So, over the years I have developed a way of approaching the problem. It involves some linguistic sophistication, so I usually do it toward the end of an introductory linguistics course. Now and then, though, I do it as a Lone Ranger exercise (ride in, fire a few silver bullets, ride out). This might be, for example, a literature course in which students are reading a lot of AAVE. The target language is most often AAVE or Appalachian, but sometimes I'm asked to do the exercise for Gullah in a course on the peoples and cultures of the Sea Island, and every couple of years I do it for Caribbean Creole in my own course on the West Indies. The language can change, but the method and many of the details remain much the same. For this iteration, I am using the English Creole spoken in Carriacou.

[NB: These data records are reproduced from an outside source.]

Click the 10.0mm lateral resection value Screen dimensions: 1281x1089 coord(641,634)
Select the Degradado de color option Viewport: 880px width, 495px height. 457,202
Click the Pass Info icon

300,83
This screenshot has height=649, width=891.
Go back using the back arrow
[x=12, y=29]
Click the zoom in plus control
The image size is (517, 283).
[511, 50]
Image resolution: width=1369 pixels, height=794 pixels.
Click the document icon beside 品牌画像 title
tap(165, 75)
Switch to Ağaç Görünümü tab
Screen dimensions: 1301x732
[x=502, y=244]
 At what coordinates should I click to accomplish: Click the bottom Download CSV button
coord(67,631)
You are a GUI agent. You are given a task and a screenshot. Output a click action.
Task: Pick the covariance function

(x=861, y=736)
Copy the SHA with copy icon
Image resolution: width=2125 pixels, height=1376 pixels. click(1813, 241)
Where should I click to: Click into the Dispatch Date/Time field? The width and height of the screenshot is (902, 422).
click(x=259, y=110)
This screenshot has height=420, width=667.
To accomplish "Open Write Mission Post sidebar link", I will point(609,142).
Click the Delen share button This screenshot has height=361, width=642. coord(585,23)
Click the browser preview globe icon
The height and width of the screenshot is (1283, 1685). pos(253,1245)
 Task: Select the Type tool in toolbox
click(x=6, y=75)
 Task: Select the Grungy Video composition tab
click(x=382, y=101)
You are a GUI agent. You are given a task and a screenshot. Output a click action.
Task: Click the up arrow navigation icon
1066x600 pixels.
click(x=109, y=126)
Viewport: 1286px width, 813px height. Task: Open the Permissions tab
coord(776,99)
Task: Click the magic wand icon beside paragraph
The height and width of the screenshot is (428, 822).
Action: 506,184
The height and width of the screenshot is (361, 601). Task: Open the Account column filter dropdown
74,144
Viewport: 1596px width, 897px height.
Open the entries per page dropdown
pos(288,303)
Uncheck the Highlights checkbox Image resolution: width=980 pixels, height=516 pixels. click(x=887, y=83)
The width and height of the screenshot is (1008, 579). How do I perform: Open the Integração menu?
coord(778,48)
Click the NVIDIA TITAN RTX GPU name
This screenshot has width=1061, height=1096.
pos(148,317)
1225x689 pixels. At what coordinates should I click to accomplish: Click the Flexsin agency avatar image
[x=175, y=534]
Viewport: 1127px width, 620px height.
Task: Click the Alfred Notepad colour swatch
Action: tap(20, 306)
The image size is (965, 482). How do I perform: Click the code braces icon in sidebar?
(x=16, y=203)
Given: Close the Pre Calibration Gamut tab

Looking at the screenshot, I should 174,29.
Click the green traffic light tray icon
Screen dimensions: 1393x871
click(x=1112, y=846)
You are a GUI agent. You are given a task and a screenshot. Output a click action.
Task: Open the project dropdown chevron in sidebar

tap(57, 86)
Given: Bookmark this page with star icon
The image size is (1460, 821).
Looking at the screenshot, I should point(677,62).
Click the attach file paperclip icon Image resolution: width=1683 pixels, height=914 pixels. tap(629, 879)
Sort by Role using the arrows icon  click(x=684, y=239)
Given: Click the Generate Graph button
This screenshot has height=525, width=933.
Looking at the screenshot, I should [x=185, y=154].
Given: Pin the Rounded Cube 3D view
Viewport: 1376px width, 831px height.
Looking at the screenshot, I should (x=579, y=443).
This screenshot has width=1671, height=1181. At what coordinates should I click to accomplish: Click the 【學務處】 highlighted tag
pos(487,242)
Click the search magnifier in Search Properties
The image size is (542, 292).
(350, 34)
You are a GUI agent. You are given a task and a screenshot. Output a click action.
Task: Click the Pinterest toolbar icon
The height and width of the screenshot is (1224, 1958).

The strategy is to begin with examples of things people notice that make Creole seem unlike English. Usually, this involves features that are "missing," features that may be attributed to a lack of education although in fact they are simply features of the language in question. Here are a couple of things that might be perceived as "missing" in Creole:
The plural suffix (-s)
The possessive suffix (-'s)
Dental fricatives (the "th" sounds)

The trick is to show that these features are not necessary for something to be a human language. For example, many languages do not overtly mark number on nouns. Two that come quickly to mind are Bambara, a West African language, and....  wait for it.....  French!  Here's how this looks (note that in Bambara, the number follows the noun):
English:     one cow...      three cows
Creole:       wan kow...     tri kow
Bambara:   mishi kele...   mishi saba
French:       une vache...   trois vaches
Okay, I know what you're thinking: the French plural vaches has an -s on the end, so it's not an example. But here's the thing: both vache and vaches are pronounced [vaʃ], roughly the first syllable in the name "Vashti."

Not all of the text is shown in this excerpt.